This type of PCB actuator has garnered interest as a manipulation platform for small scale manufacturing. Kevin Lynagh has written an excellent summary of the prior art on his blog page.

The Wikipedia article on Diamagnetism describes the phenomena with the following:

"Diamagnetic materials are repelled by a magnetic field; an applied magnetic field creates an induced magnetic field in them in the opposite direction, causing a repulsive force. In contrast, paramagnetic and ferromagnetic materials are attracted by a magnetic field. Diamagnetism is a quantum mechanical effect that occurs in all materials; when it is the only contribution to the magnetism, the material is called diamagnetic."

Pyrolytic graphite is a material that has been treated to produce a uniform and planar crystal structure. This structure exhibits uniquely strong diamagnetic properties, and can be used to produce stable levitation on a very small scale. In a sense, the graphite becomes a magnet with the same polarity as the field facing.

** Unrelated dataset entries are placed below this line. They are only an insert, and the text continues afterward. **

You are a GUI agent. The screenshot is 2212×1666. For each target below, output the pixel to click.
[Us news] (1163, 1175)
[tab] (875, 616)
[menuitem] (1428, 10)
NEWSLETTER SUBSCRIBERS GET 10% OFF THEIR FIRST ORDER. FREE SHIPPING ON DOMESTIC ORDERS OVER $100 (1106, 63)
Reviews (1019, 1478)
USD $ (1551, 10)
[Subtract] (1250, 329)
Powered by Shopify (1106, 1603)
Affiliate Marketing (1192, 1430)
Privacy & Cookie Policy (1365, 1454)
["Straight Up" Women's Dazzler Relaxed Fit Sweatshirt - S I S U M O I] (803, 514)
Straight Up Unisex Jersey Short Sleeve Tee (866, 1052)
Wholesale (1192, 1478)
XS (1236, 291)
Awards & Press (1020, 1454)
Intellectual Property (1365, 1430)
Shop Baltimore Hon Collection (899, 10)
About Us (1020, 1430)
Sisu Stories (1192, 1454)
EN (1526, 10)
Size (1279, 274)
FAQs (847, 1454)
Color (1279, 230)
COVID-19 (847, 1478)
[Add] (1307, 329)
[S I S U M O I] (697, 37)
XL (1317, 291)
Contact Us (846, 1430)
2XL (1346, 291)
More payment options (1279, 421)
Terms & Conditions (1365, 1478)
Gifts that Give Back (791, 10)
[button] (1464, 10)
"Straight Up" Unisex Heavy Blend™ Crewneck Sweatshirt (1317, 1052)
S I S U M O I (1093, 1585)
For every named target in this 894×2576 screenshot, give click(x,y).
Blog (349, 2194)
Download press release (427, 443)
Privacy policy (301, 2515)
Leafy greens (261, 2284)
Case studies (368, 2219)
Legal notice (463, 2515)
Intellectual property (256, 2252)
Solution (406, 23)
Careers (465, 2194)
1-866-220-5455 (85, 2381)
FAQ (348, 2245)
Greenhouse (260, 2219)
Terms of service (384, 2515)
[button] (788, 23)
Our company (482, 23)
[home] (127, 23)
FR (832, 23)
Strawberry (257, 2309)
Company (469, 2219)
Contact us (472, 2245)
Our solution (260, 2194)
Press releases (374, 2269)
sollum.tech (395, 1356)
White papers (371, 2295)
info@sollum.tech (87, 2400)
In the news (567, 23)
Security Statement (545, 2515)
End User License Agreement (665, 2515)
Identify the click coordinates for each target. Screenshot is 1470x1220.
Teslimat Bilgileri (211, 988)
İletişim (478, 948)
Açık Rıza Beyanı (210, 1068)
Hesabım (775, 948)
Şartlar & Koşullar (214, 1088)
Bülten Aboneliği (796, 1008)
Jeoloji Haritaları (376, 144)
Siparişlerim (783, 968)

The essential concept of this project is a small permanent magnet actuator which slides (or levitates!) around on an active planar base. This base is made of a printed circuit board with serpentine traces forming two loops on both the top and bottom layers. A way to think about this winding configuration is to imagine cutting open a stepper motor along its axis and unrolling it onto a plane. In a similar sense, the actuator can be controlled in much the same way as a set of two-phase stepper motors.

Below is an illustration of the proposed layer stack-up within the actuator bed.


I found it difficult to visualize some of the theory explained in previous literature on this design, so I created a simple visualization of the magnetic action of the device.

The Python package magpylib was used to calculate 3D static magnetic fields of the design which was simplified into line currents. Used in combination with matplotlib, I was able to produce these magnetic field projections.


The first board layout had the capability interface with cheap A4988 drivers, but I didn't have high hopes that they would be able provide enough power and so it was loosely designed and quickly abandoned. Header pins/wires can be soldered to holes at the bottom where the phases are labelled on the silkscreen.

Below is a close-up image showing the details of the edges of the perpendicular trace patterns.

Below is a picture of the sample of graphite I sourced from a suspiciously cheap vendor on eBay. Although it was listed as "pyrolytic", I am sure the material is low-grade in terms of its magnetic properties.

The picture below shows that my smallest (<5mm) N52 magnets can nearly be lifted off the surface by several layers of this graphite. The effect does not fully support it's weight, and is invisible except under particular lighting conditions such as in the photo below.